### [Records shown]
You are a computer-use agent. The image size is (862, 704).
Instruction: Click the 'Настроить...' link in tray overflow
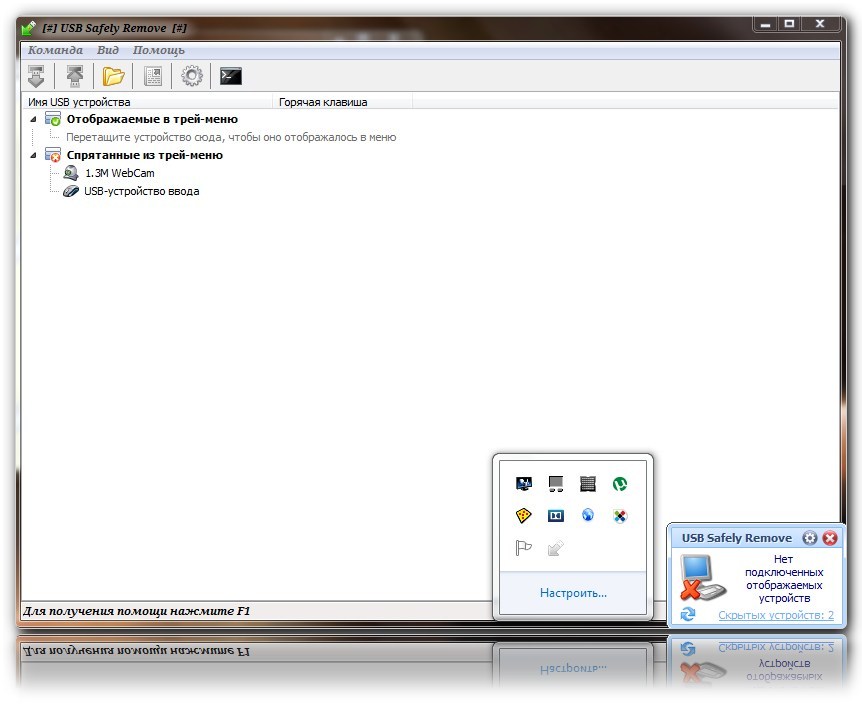point(573,593)
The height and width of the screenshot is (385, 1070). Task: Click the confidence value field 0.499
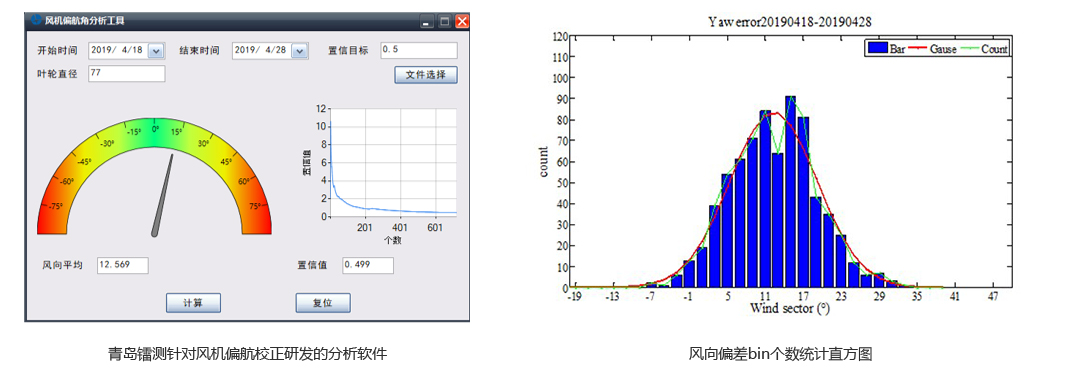tap(368, 266)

### [Instructions to follow]
Could you repeat all of the data exactly, minus the pictures?

### [Reply to the task]
You are a computer-use agent. The image size is (862, 704).
Instruction: Click the 'Настроить...' link in tray overflow
point(573,593)
The height and width of the screenshot is (385, 1070). Task: Click the confidence value field 0.499
tap(368, 266)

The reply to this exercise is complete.